L'era del dubbio
Francesco Di Lorenzo - 12-11-2016
Forse non sarebbe una cattiva idea fare una riflessione su quanto sta accadendo. Oggi viviamo il tempo della protesta contro gli apparati, contro le élites e i poteri forti (i soliti politicanti) e nello stesso tempo ci chiudiamo nel nostro steccato fatto di paure, mentre siamo sempre più impegnati nella difesa dei nostri piccoli privilegi. Sia Brexit, sia le elezioni americane, tralasciando altri segnali, dicono più o meno questo. C'è qualcosa che non va? Qualcosa che non quadra? E la scuola che c'entra? Certo si potrebbe sempre dire che la scuola (e non solo quella italiana) non ha fatto la parte che le competeva. I maggiori analisti continuano a dire da anni ormai che la scuola non è più un fattore di mobilità sociale. Vanno a scuola (e non la abbandonano) sempre gli stessi, che tra l'altro frequentano le scuole che hanno frequentato le famiglie di appartenenza. Come a dire, questo è il nostro cerchio, voi altri ne siete esclusi. Tanto per intenderci, attualmente è difficile che il figlio di un operaio arrivi alla laurea, o quantomeno ha poche possibilità di successo. Ma, come sappiamo, la scuola da sola non basta a ridurre le distanze sociali. E allora? Ci vorrebbe l'aiuto anche di altri, ma questi altri (cioè pezzi consistenti di società) si chiudono e non si aprono, erigono muri, prospettano soluzioni egoistiche. Insomma, sembra - e lo è - un cane che si morde la coda. Ma che in qualche modo va fermato. Sul come la discussione è aperta. Si spera.

Le contraddizioni ormai neanche si contano più. Anzi, è in atto una specie di accettazione indifferente tutto quello che invece ci dovrebbe preoccupare.
In uno dei suoi ultimi interventi sulla scuola, l'ex ministro De Mauro, ha messo in rilievo come sempre di più stia crescendo il flusso internazionale di studenti che si spostano in un paese straniero per frequentare l'Università.
Anche in Italia negli ultimi anni vengono sempre più studenti di altri paesi del mondo; ne erano 30mila nel 2003, mentre nel 2014 ne sono arrivati 70mila.
C'è quindi, da una parte, la crescente voglia naturale dei giovani di aprirsi, di conoscere e di confrontarsi. E il paese che attira di più questo scambio sono gli Stati Uniti con circa 800mila stranieri nelle proprie università. Questo mentre un'altra parte, metà dello stesso paese, ne farebbe volentieri a meno. La domanda è: che fare se non convivere per forza con queste contraddizioni? Intanto soprattutto sforzarci di capirne il perché.

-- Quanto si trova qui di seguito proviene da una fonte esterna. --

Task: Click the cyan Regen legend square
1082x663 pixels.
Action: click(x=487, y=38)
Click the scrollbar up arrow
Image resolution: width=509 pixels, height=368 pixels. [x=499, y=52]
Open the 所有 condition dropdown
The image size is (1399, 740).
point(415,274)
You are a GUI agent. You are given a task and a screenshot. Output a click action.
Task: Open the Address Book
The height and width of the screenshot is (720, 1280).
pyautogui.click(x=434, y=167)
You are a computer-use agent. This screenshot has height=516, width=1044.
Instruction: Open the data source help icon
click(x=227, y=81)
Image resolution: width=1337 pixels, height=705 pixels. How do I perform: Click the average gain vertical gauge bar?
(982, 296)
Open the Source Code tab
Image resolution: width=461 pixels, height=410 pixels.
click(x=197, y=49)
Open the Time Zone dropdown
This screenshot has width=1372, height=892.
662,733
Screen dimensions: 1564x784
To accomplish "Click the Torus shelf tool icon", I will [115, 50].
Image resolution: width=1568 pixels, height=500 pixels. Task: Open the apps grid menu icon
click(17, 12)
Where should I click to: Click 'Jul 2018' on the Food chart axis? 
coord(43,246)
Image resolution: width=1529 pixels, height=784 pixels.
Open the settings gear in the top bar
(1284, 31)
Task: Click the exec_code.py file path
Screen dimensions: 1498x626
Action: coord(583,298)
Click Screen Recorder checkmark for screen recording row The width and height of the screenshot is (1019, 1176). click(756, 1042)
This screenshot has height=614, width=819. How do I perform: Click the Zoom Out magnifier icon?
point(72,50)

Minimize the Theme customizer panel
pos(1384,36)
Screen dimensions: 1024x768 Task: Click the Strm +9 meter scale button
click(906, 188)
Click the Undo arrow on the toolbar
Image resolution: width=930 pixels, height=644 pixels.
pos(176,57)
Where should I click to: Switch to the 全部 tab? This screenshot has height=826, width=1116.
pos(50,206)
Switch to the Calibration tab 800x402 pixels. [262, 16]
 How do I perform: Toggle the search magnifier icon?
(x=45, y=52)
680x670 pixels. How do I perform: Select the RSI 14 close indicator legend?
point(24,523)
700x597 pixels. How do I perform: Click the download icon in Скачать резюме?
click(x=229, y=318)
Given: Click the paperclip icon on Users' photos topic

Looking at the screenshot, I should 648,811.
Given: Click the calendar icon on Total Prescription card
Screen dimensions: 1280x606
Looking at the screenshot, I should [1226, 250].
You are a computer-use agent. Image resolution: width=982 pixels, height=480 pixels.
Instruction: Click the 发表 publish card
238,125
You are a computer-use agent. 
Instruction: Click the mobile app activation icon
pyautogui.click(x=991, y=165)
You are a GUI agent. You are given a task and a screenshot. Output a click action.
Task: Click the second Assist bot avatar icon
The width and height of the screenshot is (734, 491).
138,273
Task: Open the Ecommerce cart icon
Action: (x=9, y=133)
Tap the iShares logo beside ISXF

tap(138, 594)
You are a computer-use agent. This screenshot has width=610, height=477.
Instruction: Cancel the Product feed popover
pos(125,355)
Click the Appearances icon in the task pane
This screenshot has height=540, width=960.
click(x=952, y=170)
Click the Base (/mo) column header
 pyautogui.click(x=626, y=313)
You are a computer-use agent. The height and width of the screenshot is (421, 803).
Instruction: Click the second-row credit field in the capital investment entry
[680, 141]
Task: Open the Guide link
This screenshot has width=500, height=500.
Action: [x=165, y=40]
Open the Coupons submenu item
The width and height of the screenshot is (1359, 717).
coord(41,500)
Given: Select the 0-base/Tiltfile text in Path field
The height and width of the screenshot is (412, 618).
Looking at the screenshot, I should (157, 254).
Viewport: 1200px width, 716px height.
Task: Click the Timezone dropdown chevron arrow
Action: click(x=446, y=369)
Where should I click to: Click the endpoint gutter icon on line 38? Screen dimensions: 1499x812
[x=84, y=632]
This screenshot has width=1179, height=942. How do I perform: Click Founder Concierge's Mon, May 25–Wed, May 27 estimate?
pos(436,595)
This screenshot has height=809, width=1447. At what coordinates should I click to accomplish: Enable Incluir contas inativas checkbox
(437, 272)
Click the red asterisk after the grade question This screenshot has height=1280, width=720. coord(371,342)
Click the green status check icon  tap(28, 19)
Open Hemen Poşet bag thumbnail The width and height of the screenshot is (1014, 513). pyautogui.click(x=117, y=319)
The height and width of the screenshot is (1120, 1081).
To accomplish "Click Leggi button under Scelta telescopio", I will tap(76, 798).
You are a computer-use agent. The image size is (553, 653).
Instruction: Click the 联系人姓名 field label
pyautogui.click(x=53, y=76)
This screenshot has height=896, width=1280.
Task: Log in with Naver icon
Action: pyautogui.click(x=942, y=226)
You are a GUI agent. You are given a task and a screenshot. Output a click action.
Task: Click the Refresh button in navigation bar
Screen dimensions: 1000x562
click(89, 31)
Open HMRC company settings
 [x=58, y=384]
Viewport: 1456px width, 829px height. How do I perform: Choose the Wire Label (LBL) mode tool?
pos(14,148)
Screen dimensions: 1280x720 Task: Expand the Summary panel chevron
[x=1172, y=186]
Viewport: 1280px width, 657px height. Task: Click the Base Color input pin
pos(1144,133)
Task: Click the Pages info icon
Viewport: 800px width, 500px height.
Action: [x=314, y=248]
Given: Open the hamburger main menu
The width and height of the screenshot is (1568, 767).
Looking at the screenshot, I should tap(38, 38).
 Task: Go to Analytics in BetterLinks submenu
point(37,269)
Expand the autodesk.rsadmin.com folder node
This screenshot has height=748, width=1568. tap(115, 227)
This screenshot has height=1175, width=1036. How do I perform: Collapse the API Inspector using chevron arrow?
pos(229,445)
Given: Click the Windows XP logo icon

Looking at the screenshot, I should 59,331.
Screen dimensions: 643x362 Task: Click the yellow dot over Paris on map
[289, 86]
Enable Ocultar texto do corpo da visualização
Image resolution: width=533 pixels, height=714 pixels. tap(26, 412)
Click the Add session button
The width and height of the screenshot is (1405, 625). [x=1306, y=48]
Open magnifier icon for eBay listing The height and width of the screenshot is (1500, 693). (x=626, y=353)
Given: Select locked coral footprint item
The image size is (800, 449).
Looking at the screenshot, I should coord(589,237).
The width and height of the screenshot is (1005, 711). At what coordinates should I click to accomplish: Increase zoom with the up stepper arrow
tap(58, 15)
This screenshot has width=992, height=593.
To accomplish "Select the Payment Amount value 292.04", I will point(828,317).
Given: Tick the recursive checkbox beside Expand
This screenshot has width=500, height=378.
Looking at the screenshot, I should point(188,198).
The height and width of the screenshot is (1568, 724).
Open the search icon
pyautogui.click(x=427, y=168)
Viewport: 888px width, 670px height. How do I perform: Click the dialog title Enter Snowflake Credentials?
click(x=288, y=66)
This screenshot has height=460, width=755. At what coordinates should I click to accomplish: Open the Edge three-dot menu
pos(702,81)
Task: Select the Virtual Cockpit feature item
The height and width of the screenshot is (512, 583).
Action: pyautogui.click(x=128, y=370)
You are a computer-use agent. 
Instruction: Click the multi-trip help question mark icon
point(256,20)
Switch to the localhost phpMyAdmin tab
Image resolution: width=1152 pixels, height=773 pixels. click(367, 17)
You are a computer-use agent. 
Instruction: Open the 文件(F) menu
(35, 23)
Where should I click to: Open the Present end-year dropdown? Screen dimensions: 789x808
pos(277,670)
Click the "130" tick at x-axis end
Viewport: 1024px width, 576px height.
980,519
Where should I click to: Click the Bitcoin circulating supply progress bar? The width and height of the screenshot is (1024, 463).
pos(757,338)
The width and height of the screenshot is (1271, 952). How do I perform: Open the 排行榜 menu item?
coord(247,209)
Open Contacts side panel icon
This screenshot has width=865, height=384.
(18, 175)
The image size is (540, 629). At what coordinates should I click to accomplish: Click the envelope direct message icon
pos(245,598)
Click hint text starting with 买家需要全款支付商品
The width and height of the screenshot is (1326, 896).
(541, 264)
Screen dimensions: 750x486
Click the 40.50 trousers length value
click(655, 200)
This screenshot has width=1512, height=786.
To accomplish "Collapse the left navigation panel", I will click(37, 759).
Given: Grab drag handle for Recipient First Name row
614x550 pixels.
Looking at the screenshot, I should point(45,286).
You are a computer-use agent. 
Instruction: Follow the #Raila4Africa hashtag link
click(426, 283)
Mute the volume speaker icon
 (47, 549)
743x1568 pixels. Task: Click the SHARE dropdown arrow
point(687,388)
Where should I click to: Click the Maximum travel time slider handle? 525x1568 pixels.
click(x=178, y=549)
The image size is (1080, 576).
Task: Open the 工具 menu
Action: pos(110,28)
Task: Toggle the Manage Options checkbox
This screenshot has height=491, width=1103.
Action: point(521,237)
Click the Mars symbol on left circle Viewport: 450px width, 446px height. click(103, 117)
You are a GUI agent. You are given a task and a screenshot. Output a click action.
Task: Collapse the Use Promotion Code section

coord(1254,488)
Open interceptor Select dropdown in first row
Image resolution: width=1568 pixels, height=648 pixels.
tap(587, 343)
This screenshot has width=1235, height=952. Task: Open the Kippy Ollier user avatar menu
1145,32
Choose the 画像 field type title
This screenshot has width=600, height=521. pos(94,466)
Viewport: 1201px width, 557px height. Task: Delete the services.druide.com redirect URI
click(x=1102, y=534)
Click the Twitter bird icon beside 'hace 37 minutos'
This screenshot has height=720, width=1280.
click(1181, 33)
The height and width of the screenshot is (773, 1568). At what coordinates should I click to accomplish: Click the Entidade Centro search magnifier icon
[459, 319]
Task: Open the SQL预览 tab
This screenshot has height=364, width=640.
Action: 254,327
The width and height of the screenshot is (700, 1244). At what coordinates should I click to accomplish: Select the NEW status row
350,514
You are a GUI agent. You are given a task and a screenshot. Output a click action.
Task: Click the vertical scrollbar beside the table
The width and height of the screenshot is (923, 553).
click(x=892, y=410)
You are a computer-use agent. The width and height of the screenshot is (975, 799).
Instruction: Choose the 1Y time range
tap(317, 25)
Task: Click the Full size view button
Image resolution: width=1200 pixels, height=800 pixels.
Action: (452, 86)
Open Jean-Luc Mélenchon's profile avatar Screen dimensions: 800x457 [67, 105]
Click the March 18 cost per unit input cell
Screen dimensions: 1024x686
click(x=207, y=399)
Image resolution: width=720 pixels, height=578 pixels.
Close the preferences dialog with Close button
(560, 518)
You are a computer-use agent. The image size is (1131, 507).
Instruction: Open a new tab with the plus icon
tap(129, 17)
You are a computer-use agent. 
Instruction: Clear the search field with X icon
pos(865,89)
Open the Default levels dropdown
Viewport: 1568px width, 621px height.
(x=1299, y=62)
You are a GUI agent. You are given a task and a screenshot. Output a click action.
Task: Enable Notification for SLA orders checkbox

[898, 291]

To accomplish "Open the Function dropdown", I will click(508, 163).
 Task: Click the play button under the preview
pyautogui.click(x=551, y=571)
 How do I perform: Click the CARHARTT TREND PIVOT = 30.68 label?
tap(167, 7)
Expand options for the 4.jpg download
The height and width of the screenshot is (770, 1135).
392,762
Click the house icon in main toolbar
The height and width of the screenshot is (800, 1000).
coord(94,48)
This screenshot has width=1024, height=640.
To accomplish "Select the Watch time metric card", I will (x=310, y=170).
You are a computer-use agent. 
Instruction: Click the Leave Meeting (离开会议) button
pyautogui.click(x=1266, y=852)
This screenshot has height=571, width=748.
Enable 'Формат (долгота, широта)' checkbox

Nell'articolo Tullio De Mauro ha sottolineato il fatto che l'affluenza di studenti stranieri porta come indotto (all'economia) cifre di non poco conto. Altra contraddizione, o che?

Collegato alla notizia precedente, si segnala un incontro culturale Erasmus. Per l'occasione l'Italia e il Miur tentano di mantenere alta la bandiera della cooperazione e del multiculturalismo. Parole e concetti che appena qualche anno fa nel nostro immaginario erano presenti e vive, e che oggi suscitano molte incertezze nel momento stesso in cui vengono pronunciate. Inutile girarci intorno, pronunciare parole del genere fa sorgere dei dubbi.
La notizia è che è in corso a Roma un evento che già da alcuni anni è un appuntamento fisso: un incontro di benvenuto agli studenti (vincitori di una borsa di studio Erasmus) di tutto il mondo che si accingono ad iniziare l'anno accademico in Italia. Occasione per confrontare esperienze tra stranieri nuovi arrivati e tra chi ha fatto, tra loro esperienza in diverse città italiane. Insomma, un incontro e un'occasione di scambio e comunicazione di grande impatto. Indubbiamente un bel momento per mantenere viva la speranza attivata trent'anni fa con il progetto Erasmus.
Unica nota stonata la passerella iniziale in programma dei rappresentanti del ministero e di vari enti e istituzioni. Un'inutile perdita di tempo. L'ennesima contraddizione che non si riesce a spazzare via?